Longtime State Department spokesman, diplomat Richard Boucher, dies at 73

Richard Boucher, who served for more than a decade as spokesperson for the State Department and Deputy Secretary of State for Public Affairs, died at the age of 73

Washington – Richard Boucher, who served for more than a decade as spokesperson for the State Department and Deputy Secretary of State for Public Affairs, died at 73 years. He died on Friday at his home in Northern Virginia after a battle with the spindle cell sarcoma, a form of aggressive cancer, according to his son.
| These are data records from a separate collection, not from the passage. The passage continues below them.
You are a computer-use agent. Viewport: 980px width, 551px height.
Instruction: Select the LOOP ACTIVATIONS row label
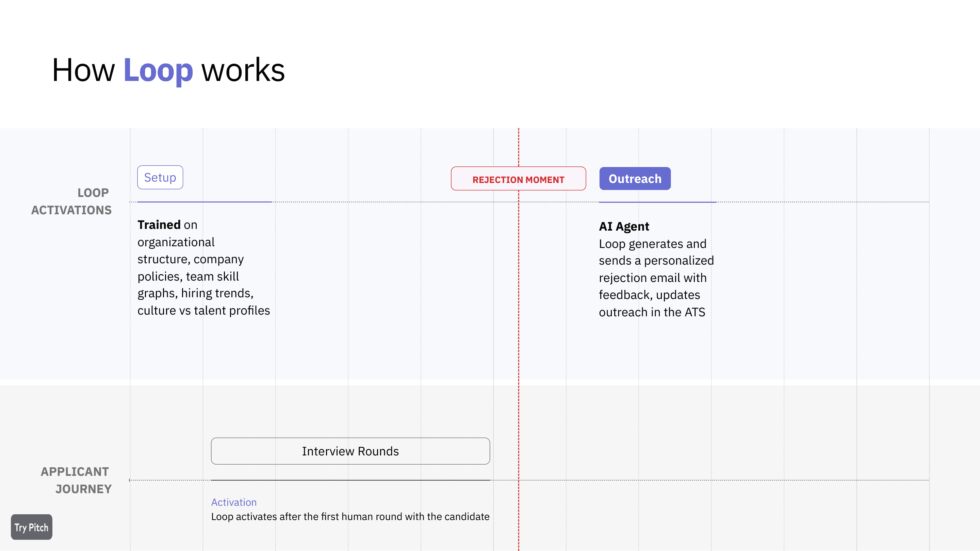point(72,201)
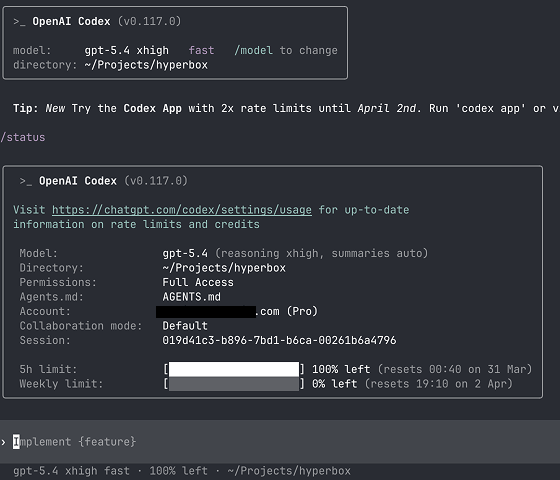Click the Full Access permissions value
560x480 pixels.
point(198,282)
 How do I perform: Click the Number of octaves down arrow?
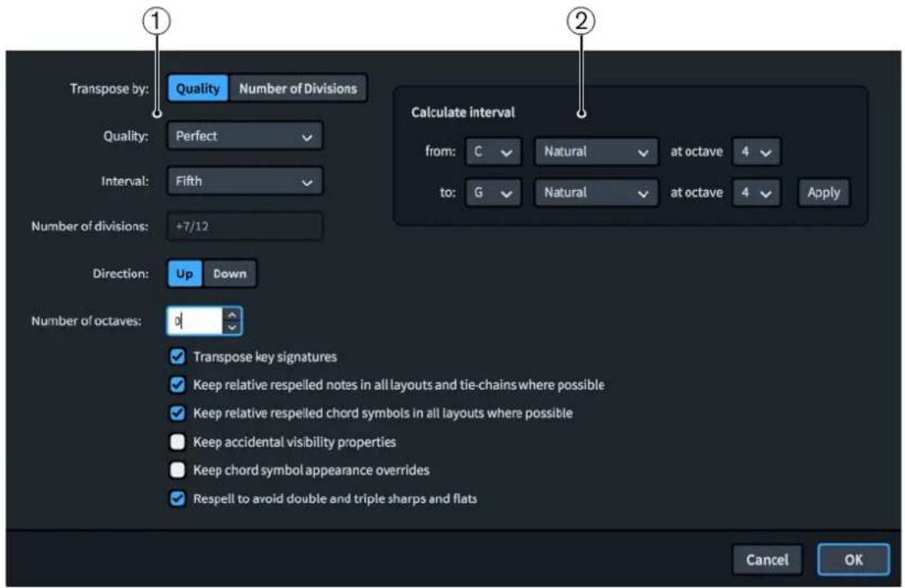point(232,328)
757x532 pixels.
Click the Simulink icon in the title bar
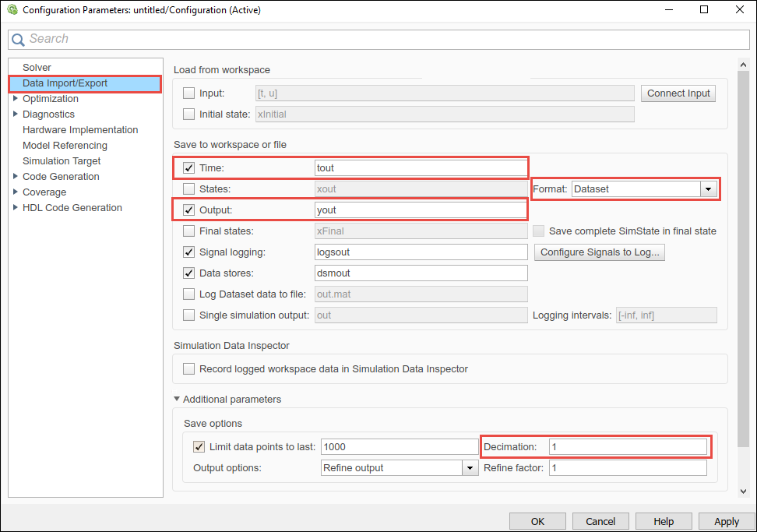[x=12, y=10]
Boucher had been the face of American foreign policy on the podium of the State Department through administrations in the 1990s and early 2000s, starting in the presidency of George HW Bush and continuing with the terms of Bill Clinton and George W. Bush in power. Boucher was the spokesperson for Secretaries of State James Baker, Madeleine Albright, Colin Powell and Condoleezza Rice.

In a career that took him from the Peace Corps through Africa and Asia as well as Washington, Boucher also served as a US Consul General Hong Kong during the transfer of the 1997 territory from Great Britain to China, and then used the skills he acquired to help orchestrate the end of the spy plane crisis in the United States in early 2001.
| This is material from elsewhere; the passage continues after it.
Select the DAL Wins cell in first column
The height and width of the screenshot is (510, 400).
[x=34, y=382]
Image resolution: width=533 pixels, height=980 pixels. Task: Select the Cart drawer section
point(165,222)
After leaving the employment of the spokesman, Boucher became assistant secretary of state for the South Asia and Central Asia and was then an ambassador of the Organization for Economic Cooperation and Development.

The retired journalist of the Veteran CBS, Charles Wolfson, who worked with butcher for years, praised him as an effective spokesperson for the State Department but also a professional and friend colleague.

“He was a superb diplomat, an excellent spokesperson and an even better human being,” said Wolfson.